§ **WORK INSTRUCTIONS**
The copy must run from the line containing "Image resolution: width=545" through the final line of the records, both included, exactly as written. It should contain no pictures.

§ **SOURCE DATA**
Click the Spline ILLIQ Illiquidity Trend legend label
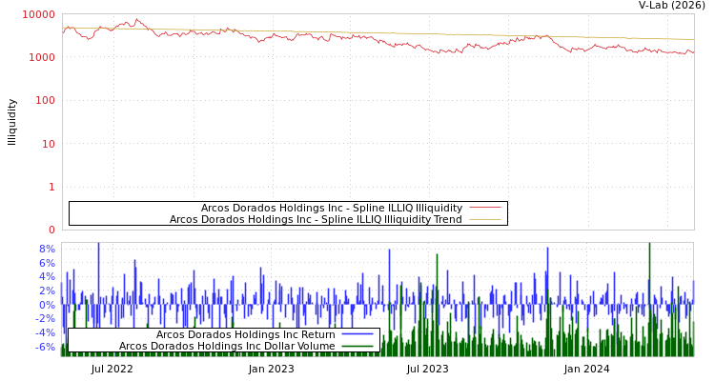Image resolution: width=715 pixels, height=381 pixels. 316,219
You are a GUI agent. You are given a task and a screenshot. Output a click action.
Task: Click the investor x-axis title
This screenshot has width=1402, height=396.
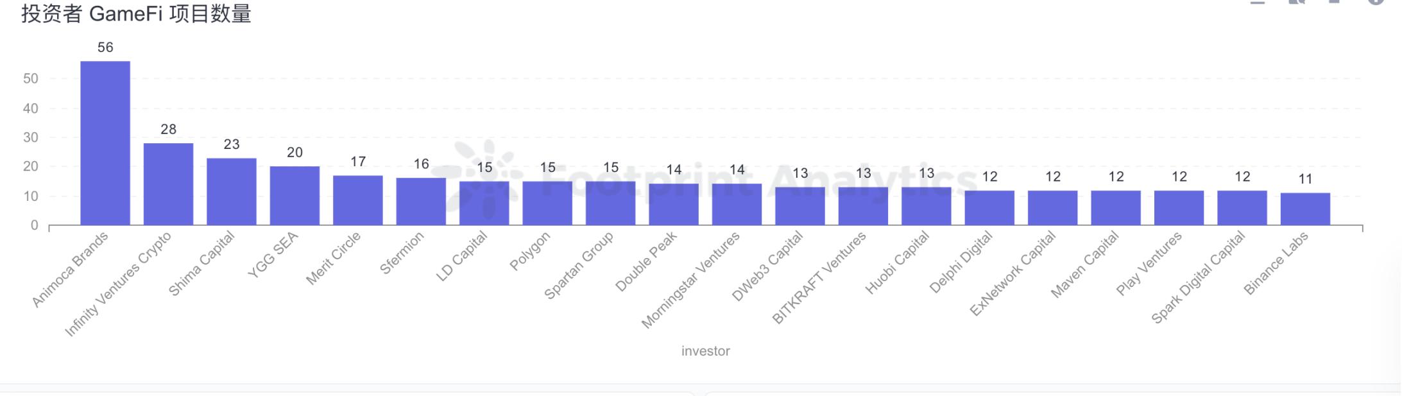(x=705, y=351)
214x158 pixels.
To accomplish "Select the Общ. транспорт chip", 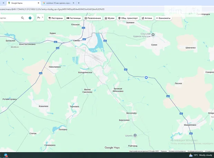I will (x=128, y=18).
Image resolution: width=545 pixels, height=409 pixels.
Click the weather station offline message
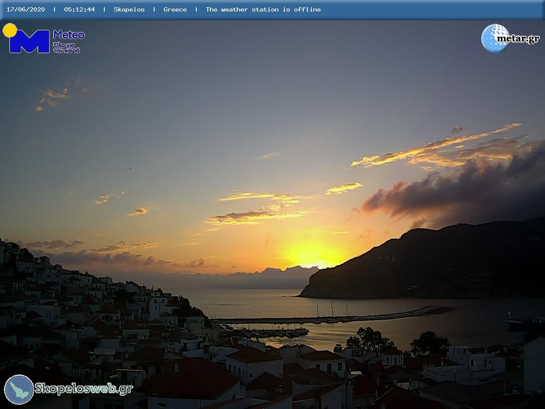pyautogui.click(x=263, y=9)
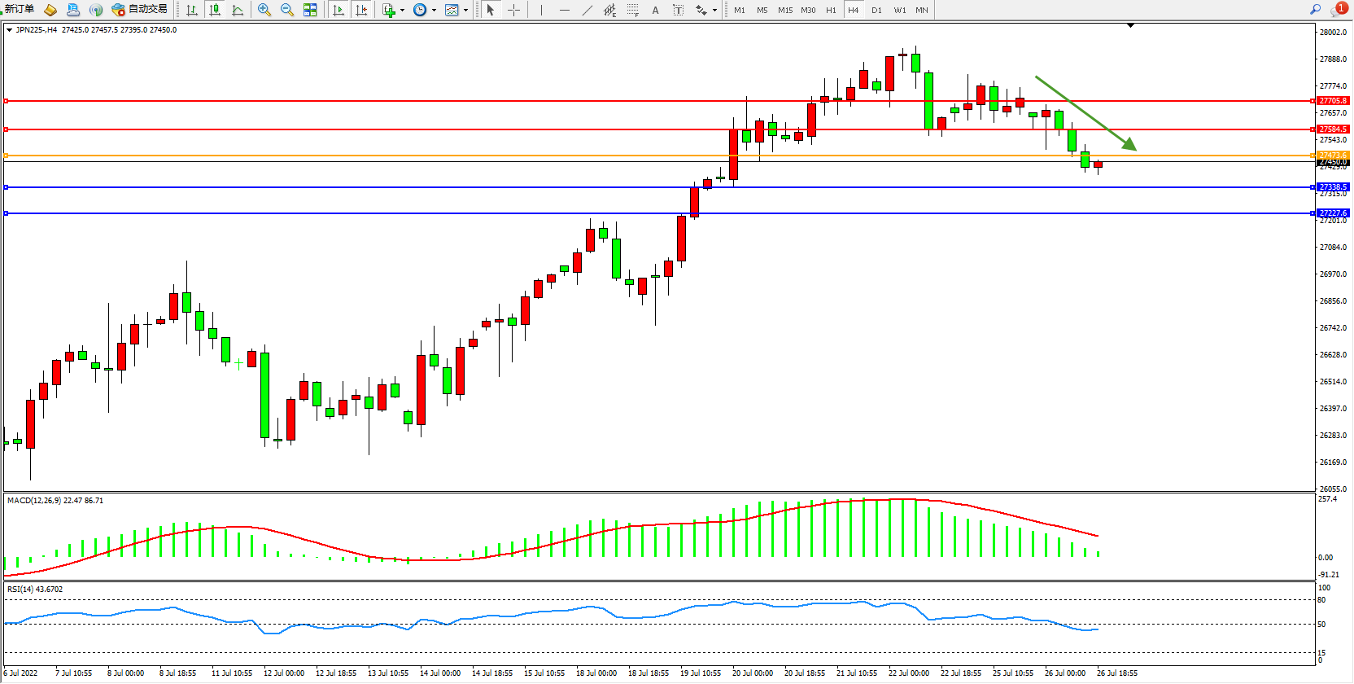Viewport: 1354px width, 684px height.
Task: Zoom in on the chart
Action: tap(264, 10)
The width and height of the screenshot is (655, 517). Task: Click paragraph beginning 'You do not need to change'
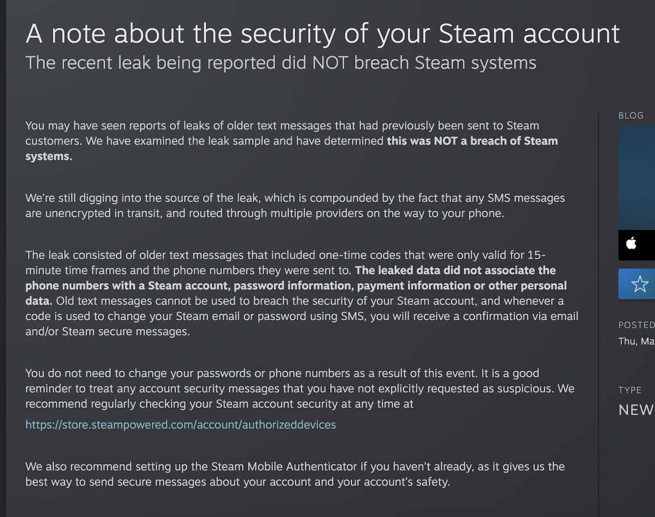300,389
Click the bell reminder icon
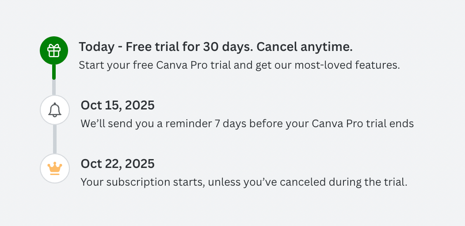Screen dimensions: 465x226 point(55,109)
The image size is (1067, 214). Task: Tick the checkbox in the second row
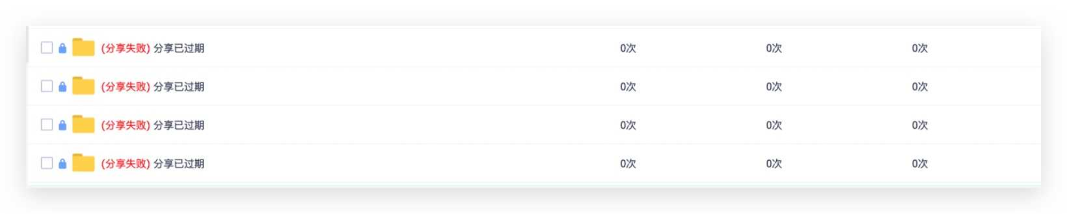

§ **SOLVED PROBLEM**
Image resolution: width=545 pixels, height=409 pixels.
Click the weather station offline message
pyautogui.click(x=263, y=9)
Viewport: 1354px width, 684px height.
Task: Zoom in on the chart
Action: tap(264, 10)
The width and height of the screenshot is (655, 517). Task: Click paragraph beginning 'You do not need to change'
300,389
Click the bell reminder icon
Screen dimensions: 465x226 point(55,109)
The image size is (1067, 214). Task: Tick the checkbox in the second row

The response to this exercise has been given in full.